Y a las personas les gusta complicarse las cosas, no pueden aceptar que muchas decisiones son tomadas sin razones ulteriores y demonios escondidos de por medio.

Una vez en el avión, una mujer de largo cabello rojo llamó su atención; era toda una caricatura, de esas que te encuentras en un filme independiente por la madrugada. Le sabía a margaritas, dulces de fresa y cafés de esos de muy mala calidad y muy alto precio. La pelirroja leía un libro de romances épicos, de esos que son muy bonitos pero mueren jóvenes. La hizo sonreír, la caricatura, tan inocente en su llanto por la ruptura de la pareja principal.

Eso de observar personajes se le estaba haciendo un hábito a Esmeralda, desde que cayó en la cuenta de que sólo iba a la cafetería a dos cuadras de su casa a beber café mientras le inventaba vidas a caras extrañas, se preguntó si lo hacía por aburrimiento o por infantil distracción. Pero decidió no darle demasiadas vueltas al asunto.

En su tercer día en Barcelona, Esmeralda tuvo un encuentro un tanto diferente.

Esmeralda se hallaba en una pequeña librería, una de esas que sólo existen en pueblos chiquitos, ahí, al final de la calle. Cuentitos, épicos y romances yacían en las estanterías, encima de los muebles y en las manos de Esmeralda; era un pequeño paraíso, uno sin eternidad ni palabras bonitas. Una joven entró a la tiendita, vestía un vestido azul, una diadema negra y una bolsa café; era una de esas habitantes de la melancolía, que buscan finales felices y muertes heroicas para olvidar la rutina, de esas personas que suspiran cuando piensan en amores perdidos y en cafés al mediodía.
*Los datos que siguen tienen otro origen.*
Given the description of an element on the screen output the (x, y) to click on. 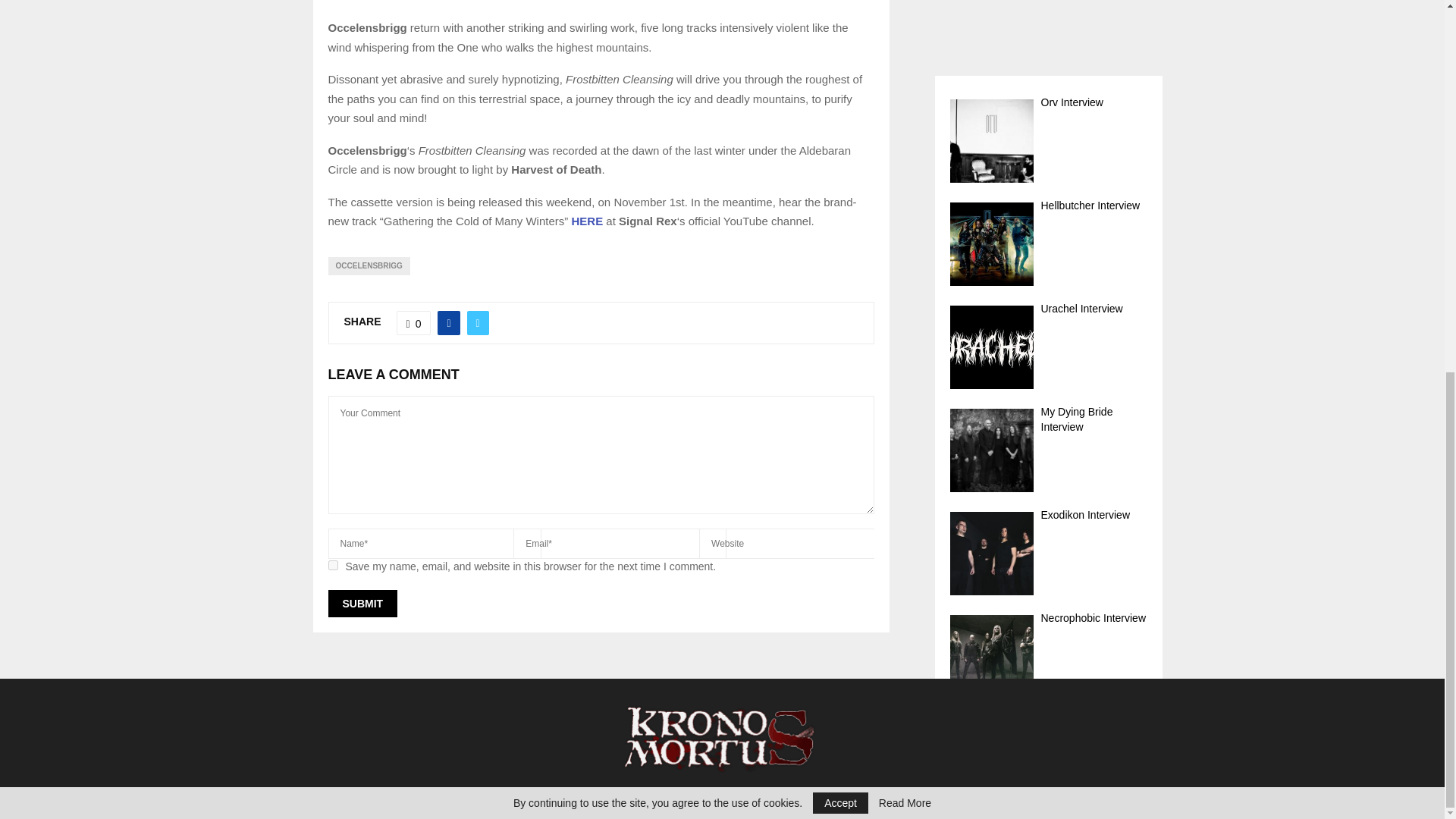
Premieres (1078, 804)
HERE (586, 220)
Feedback (1133, 804)
Submit (362, 603)
OCCELENSBRIGG (368, 265)
Like (413, 322)
Interviews (1021, 804)
News (973, 804)
Vitriol Interview (1048, 183)
yes (332, 565)
Necrophobic Interview (1048, 11)
Troll Interview (1048, 80)
0 (413, 322)
Submit (362, 603)
Given the description of an element on the screen output the (x, y) to click on. 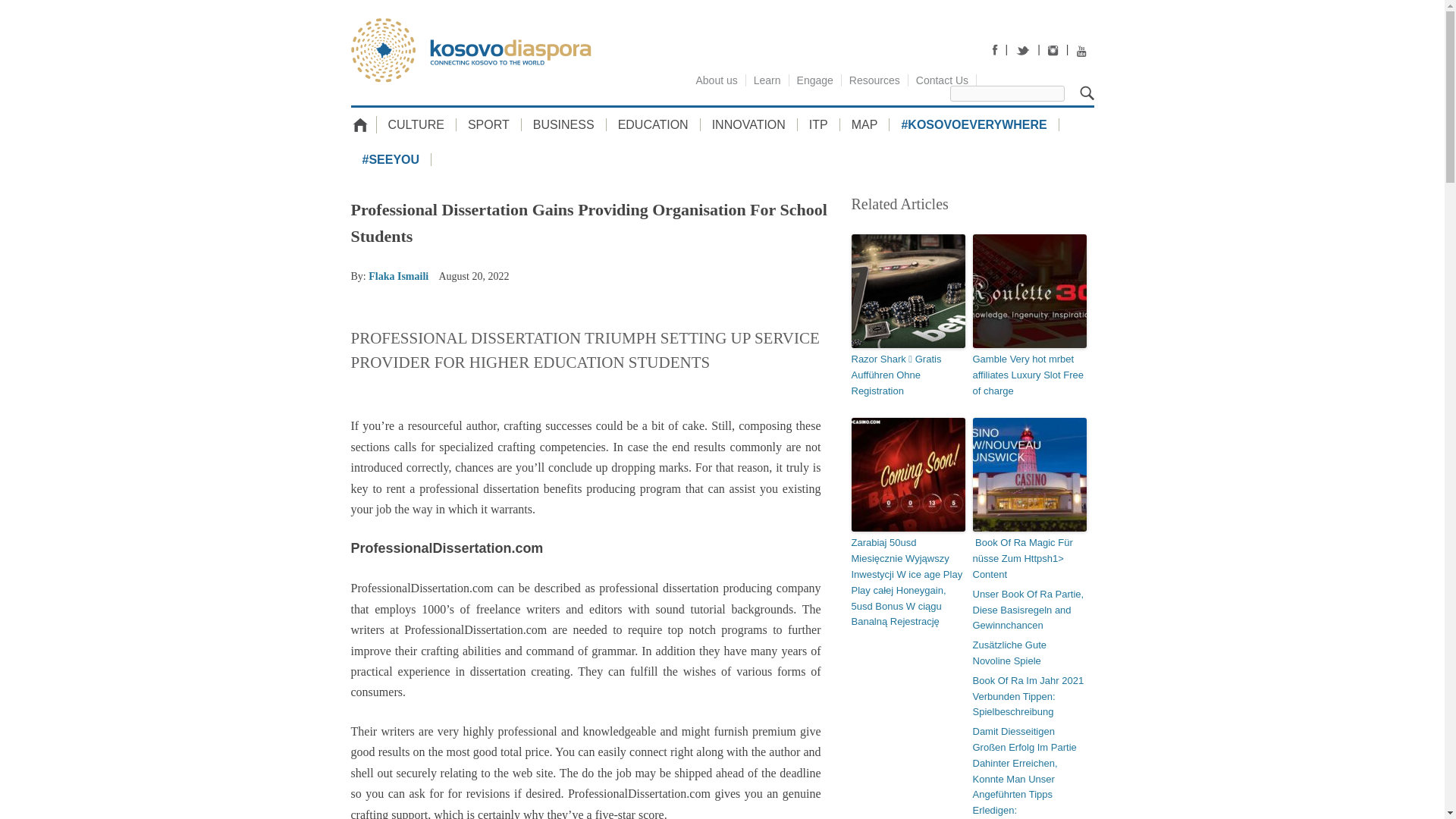
Search (1087, 92)
INNOVATION (748, 124)
MAP (864, 124)
Book Of Ra Im Jahr 2021 Verbunden Tippen: Spielbeschreibung (1029, 696)
CULTURE (415, 124)
Resources (874, 80)
ITP (818, 124)
SPORT (489, 124)
Contact Us (942, 80)
Engage (815, 80)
Su nombre era Raquel, se lo dijo por sobre una novela de romances muertos y atardeceres húmedos, le gustaba el color del labial de Esmeralda, “Queda perfecto con tus ojos”.

Y el encuentro se extendió, se convirtió en un tumulto de cosas atrapadas entre hola y adiós; entre días que no se acaban y calores que entorpecen, Esmeralda se fue enamorando de las cositas que seguían a Raquel al caminar; todos esos gestos, esas palabras que el viento se tragaba y que sólo Esmeralda escuchaba. Se conocieron con olor a páginas viejas envolviéndolas, “¿No te encanta?”

Sus conversaciones no variaban mucho, se mantenían atadas a trivialidades, historias que nunca sucedieron y recomendaciones de cancioncitas raras que encuentras por la tarde cuando el aburrimiento te come lentamente. Pero así las hacían, todas esas letras y palabras; así se conocieron.

– Me encanta tu perfume.

– ¡Oh!, gracias, usualmente la gente no va con lo que huele, ¿sabes?, como si fuesen extraños de lo que pretenden ser.

En los días que siguieron se fueron hablando un poco de más palabras, un poco de más sonrisas. Así Raquel le contó sobre sus días de infancia y sus sueños de estudiante; cuando era valiente y el futuro no le aterraba. Esmeralda le contó sobre su familia y sus arrepentimientos; lo que la seguía todas las noches hasta la cama. Y se dieron cuenta que podrían ser más que conversaciones, café y letras.

Lo que fueron fue extraño, como si hubiese soñado un pedazo de vida de alguien más, aquellas semanas se le fueron casi ajenas a su cuerpo, pero tan pegadas a su felicidad. Y Esmeralda se veía al espejo sin verse, tan solo pensando en esas cosas que dijo, que vio y que sintió.

Ya de regreso en casa, por las noches la soñaba, se sentía otra vez en Barcelona no más sola en un viaje que nunca acaba. Y la imagen de Raquel leyendo un libro entre polvo y con el atardecer por la ventana se le quedó en las esquinas de la mente por siempre acompañándola.